### Set of tasks:
a - In the fishing trip report, what time did the boat reach the dock on Monday?
b - Please carry on the fishing trip report from the point where it ends.

# GET SHORTY Report 10-12



## PELAGIC PIRATE (Oct 10, 2007)

Left Sportsmans Marina at 8 pm friday and went long to the first stop at a spot several miles south of the double nipple . Found the weedline right away and along with it the most of the tourney fleet . We messed around with the line and made killer bait and saw a few mahi . We trolled but it kind of sucked so we said screw this and pointed it south. 

Along the way we found some other patches and worked those for a decent bull, a few super chickens and a nice triple tail but not much else.We make a few more awesome tuna baits and sailed on to the first of many rigs we would fish. As we got closer we began to see the water getting dirty and we felt like the conditions had changed from what Hiltons and roffs had forecasted. We continued on anyway and caught zero at the first rig so we had to make a decision to go way south or way west so south we went toward the Hub.

Ran the whole way there and got there 2 hours before dark and as we arrived we trolled to scope the scene for zero fish . Then we tried chunking and caught zero and we started to worry. We caught a few rainbow runners and then i caught the first yellowfin chunking which a small keeper fish. Then we caught a giant blackfin on the chunk. About 1 hr before dark the fish started busting and we got into position and landed 3 yellowfin on poppers as the sun faded out into the horizon. 

As our underwater lights started to get brighter in the fading light we started to get 100's of flyers all around the boat and then it just went off for 1 solid hour until the current totally slacked out. We caught several nice yellowfin on free lined flyers and poppers and several super giant mondo sized blackfin. We had tuna all under the boat and all around our lights as we drifted up to 1 mile off the rig. Most of the popper bites happened right at the boat and made for some crazy exciting spin rod fishing. In one hour we filled our box and decided that we better start slow boating back to the north and hit some rigs or lines the next day as we had plenty of tuna fish. 

I ran the boat all night with the rest of the sleeping and i cruised by 2 drill ships NW of Hub and caught a few blackfin but for the most part it was dead at night . At day break i went to bed and the crew took over and caught some nice bull dolphin on a line pretty far north of the drill ships. After that we high speed trolled toward some beeliner grounds and hooked up to a monster wahoo that peeled off two monster runs before coming unbuttoned.

Bailed some nice beeliners and a nice scamp at one hole then moved in and caught some fish we had to release including some big amberjack that ate poppers on top in 145 feet of water. Shame we couldn't snapper fish out in fed waters as in two different places we saw snapper on top in over 140 ft and had them hit poppers . Eventually we ran into state waters late that night and got our limit of snappers in the underwater lights on live bait and spin tackle. Hit the dock at 1:30 am monday and slept in till the gas dock opened so we could clean our fish which took 2 hours with 3 guys :thumbsup:


Till next trip :thumbsup:


----------



## PELAGIC PIRATE (Oct 10, 2007)

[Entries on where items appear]
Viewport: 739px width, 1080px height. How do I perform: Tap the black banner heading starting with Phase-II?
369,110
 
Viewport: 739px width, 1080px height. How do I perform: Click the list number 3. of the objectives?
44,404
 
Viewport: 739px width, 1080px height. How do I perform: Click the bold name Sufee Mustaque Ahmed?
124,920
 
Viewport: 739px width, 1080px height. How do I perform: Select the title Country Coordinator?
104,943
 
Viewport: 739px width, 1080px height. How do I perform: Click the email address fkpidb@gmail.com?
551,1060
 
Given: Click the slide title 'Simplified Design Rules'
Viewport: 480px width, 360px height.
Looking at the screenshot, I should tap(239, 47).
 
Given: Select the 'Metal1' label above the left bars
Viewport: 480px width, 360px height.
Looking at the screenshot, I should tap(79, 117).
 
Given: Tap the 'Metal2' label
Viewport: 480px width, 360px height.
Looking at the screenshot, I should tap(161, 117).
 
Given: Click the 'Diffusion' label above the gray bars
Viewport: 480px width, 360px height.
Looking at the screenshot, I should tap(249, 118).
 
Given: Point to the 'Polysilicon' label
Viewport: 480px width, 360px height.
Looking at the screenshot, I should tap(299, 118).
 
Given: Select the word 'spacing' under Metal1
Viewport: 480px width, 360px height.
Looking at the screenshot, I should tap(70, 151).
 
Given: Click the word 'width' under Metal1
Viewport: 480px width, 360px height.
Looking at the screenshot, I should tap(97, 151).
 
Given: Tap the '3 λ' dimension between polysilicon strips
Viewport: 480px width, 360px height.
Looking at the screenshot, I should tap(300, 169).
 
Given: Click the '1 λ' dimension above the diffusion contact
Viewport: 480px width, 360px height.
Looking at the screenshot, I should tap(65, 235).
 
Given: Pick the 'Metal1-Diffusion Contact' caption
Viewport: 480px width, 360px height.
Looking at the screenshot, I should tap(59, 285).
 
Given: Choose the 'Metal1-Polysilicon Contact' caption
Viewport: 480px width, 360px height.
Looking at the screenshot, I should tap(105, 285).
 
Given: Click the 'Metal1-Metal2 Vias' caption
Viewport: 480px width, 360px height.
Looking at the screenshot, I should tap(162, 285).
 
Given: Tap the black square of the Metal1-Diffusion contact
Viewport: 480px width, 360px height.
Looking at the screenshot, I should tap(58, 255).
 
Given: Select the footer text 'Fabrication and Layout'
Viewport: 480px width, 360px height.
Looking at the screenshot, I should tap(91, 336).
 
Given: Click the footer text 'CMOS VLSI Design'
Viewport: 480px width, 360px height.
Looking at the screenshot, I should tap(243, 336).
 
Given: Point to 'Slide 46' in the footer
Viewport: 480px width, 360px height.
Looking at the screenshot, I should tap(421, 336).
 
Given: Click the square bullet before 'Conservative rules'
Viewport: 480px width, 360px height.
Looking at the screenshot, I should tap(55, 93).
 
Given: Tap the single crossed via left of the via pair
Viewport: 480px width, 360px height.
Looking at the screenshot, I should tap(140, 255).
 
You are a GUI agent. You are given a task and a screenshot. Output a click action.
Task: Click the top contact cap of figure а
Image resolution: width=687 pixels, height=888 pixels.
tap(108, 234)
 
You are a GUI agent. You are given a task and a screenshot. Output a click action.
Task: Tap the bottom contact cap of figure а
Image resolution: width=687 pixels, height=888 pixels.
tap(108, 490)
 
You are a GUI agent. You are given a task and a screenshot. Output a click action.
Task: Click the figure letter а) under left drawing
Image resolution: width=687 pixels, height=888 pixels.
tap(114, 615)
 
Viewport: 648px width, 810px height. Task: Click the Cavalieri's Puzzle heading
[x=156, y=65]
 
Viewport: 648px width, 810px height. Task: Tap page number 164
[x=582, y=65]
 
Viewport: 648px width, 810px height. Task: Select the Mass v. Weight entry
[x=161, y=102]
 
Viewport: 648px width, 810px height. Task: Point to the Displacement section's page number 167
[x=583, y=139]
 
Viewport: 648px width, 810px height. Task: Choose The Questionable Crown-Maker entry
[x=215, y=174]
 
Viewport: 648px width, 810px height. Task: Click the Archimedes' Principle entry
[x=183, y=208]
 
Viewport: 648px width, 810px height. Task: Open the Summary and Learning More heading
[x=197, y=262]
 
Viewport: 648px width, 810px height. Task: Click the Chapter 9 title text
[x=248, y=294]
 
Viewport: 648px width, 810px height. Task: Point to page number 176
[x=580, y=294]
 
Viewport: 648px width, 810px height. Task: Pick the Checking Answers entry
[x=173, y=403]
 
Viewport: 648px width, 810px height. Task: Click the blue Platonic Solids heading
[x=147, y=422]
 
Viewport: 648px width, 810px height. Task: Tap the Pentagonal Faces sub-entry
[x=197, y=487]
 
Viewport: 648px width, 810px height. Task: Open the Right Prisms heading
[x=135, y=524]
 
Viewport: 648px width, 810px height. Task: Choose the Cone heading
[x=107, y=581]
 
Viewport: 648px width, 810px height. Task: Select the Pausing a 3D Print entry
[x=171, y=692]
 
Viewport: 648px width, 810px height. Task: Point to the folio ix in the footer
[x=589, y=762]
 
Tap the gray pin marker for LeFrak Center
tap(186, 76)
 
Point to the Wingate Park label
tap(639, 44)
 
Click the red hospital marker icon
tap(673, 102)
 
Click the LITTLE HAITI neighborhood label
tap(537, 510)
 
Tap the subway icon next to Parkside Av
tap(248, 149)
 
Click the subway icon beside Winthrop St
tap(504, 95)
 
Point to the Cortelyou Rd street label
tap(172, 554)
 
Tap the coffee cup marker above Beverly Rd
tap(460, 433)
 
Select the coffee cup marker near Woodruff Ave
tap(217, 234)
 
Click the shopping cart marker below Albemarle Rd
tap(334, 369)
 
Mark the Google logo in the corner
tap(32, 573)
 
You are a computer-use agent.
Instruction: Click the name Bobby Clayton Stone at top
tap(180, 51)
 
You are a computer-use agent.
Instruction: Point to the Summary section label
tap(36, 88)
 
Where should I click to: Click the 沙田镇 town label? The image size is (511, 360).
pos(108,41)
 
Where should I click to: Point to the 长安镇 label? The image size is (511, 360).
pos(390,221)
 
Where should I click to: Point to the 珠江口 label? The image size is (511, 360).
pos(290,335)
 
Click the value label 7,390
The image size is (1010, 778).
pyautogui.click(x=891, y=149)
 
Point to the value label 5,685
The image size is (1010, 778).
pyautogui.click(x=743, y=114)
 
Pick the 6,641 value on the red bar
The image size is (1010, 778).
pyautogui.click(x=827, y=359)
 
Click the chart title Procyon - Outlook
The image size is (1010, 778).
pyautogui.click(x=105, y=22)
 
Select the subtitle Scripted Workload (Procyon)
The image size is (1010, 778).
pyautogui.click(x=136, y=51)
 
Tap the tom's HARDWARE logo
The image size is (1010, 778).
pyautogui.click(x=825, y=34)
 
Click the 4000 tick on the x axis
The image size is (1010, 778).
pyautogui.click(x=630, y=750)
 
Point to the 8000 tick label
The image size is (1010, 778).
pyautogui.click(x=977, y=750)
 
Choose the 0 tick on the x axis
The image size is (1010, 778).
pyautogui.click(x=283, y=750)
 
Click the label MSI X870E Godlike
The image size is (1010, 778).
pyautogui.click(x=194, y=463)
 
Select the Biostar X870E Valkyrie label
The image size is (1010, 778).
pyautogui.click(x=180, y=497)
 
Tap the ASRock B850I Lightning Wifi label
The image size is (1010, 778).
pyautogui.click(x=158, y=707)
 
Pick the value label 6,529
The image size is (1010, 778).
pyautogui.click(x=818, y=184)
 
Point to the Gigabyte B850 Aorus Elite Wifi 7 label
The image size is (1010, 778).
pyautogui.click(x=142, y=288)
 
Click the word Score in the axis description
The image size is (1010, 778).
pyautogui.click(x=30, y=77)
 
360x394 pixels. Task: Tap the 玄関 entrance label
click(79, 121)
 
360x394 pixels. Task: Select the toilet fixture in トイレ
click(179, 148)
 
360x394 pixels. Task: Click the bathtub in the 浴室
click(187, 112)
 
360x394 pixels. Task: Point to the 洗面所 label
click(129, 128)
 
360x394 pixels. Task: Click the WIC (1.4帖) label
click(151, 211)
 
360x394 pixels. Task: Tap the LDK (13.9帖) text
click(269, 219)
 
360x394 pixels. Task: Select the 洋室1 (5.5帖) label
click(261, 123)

### Task-by-task answers:
a - 1:30 am

b -
more pics


----------



## PELAGIC PIRATE (Oct 10, 2007)

additional pics


----------



## Bodupp (Oct 3, 2007)

Great report. That's a huge blackfin! And is that a cookie cutter bite on that bull?


----------



## PELAGIC PIRATE (Oct 10, 2007)

Bodupp said:


> Great report. That's a huge blackfin! And is that a cookie cutter bite on that bull?



As for the blackfin : i have never caught so many monster sized ones as we did that night with some pushing 30 plus pounds i was for sure some may be bigeye but it seems not the case. Prob cause that rig is 140 miles offshore and most people headed out there are not blackfin fishing and or keeping any they get to grow there.

As for the dolphin , yes it had a cookie cutter bite as did two of our tuna , guess the sharks are hungry right now.


----------



## sniperpeeps (Mar 5, 2011)

Great report, looks like a lot of fun!


----------



## Kim (Aug 5, 2008)

Awesome report and an epic fishing trip. IMO nothing beats taking game fish on spinning gear throwing poppers. swimmers and stickbaits. I could feel a tingle of your rush, thanks for posting.


----------



## MSViking (Oct 11, 2007)

You guys are hard core! Some of your pictures look like a mafia hit scene gone bad! Glad you were able to chip out a few fish. It's getting crazy when we run all the way to the Hub and still struggle to catch keeper tuna. Seems like it used to be that if you ran to Horn your guaranteed a limit of YF, now you need to go the Green Canyon!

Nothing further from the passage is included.